## BEGIN Entries
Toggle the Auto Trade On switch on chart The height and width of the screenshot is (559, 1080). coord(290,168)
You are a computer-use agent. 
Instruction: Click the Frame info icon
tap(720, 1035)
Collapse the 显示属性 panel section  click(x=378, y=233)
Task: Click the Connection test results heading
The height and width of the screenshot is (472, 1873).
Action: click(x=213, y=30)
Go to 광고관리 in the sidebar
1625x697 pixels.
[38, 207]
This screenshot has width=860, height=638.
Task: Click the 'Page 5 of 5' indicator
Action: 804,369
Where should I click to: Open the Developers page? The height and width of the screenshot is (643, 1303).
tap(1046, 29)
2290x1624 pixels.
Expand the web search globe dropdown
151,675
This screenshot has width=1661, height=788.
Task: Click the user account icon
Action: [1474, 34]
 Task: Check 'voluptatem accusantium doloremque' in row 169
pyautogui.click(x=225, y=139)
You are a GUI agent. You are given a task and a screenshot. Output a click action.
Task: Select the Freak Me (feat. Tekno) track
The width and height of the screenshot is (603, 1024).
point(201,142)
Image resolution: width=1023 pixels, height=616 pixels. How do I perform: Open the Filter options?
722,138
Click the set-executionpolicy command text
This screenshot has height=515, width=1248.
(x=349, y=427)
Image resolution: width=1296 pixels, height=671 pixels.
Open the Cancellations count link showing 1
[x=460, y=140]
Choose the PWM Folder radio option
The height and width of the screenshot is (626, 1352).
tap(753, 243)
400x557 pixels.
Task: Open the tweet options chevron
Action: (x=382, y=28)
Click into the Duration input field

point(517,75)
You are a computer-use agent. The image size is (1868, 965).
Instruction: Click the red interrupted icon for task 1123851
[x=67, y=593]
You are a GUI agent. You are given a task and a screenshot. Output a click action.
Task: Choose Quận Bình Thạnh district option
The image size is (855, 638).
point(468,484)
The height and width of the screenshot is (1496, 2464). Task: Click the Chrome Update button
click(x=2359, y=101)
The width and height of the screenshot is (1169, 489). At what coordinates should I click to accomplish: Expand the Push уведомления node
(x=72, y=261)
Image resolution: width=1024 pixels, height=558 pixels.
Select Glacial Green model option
## END Entries
Render every line of the records above as a JSON list of strings, one string per line, leaving out blank lines.

[
  "Toggle the Auto Trade On switch on chart The height and width of the screenshot is (559, 1080). coord(290,168)",
  "You are a computer-use agent. ",
  "Instruction: Click the Frame info icon",
  "tap(720, 1035)",
  "Collapse the 显示属性 panel section  click(x=378, y=233)",
  "Task: Click the Connection test results heading",
  "The height and width of the screenshot is (472, 1873).",
  "Action: click(x=213, y=30)",
  "Go to 광고관리 in the sidebar",
  "1625x697 pixels.",
  "[38, 207]",
  "This screenshot has width=860, height=638.",
  "Task: Click the 'Page 5 of 5' indicator",
  "Action: 804,369",
  "Where should I click to: Open the Developers page? The height and width of the screenshot is (643, 1303).",
  "tap(1046, 29)",
  "2290x1624 pixels.",
  "Expand the web search globe dropdown",
  "151,675",
  "This screenshot has width=1661, height=788.",
  "Task: Click the user account icon",
  "Action: [1474, 34]",
  " Task: Check 'voluptatem accusantium doloremque' in row 169",
  "pyautogui.click(x=225, y=139)",
  "You are a GUI agent. You are given a task and a screenshot. Output a click action.",
  "Task: Select the Freak Me (feat. Tekno) track",
  "The width and height of the screenshot is (603, 1024).",
  "point(201,142)",
  "Image resolution: width=1023 pixels, height=616 pixels. How do I perform: Open the Filter options?",
  "722,138",
  "Click the set-executionpolicy command text",
  "This screenshot has height=515, width=1248.",
  "(x=349, y=427)",
  "Image resolution: width=1296 pixels, height=671 pixels.",
  "Open the Cancellations count link showing 1",
  "[x=460, y=140]",
  "Choose the PWM Folder radio option",
  "The height and width of the screenshot is (626, 1352).",
  "tap(753, 243)",
  "400x557 pixels.",
  "Task: Open the tweet options chevron",
  "Action: (x=382, y=28)",
  "Click into the Duration input field",
  "point(517,75)",
  "You are a computer-use agent. The image size is (1868, 965).",
  "Instruction: Click the red interrupted icon for task 1123851",
  "[x=67, y=593]",
  "You are a GUI agent. You are given a task and a screenshot. Output a click action.",
  "Task: Choose Quận Bình Thạnh district option",
  "The image size is (855, 638).",
  "point(468,484)",
  "The height and width of the screenshot is (1496, 2464). Task: Click the Chrome Update button",
  "click(x=2359, y=101)",
  "The width and height of the screenshot is (1169, 489). At what coordinates should I click to accomplish: Expand the Push уведомления node",
  "(x=72, y=261)",
  "Image resolution: width=1024 pixels, height=558 pixels.",
  "Select Glacial Green model option"
]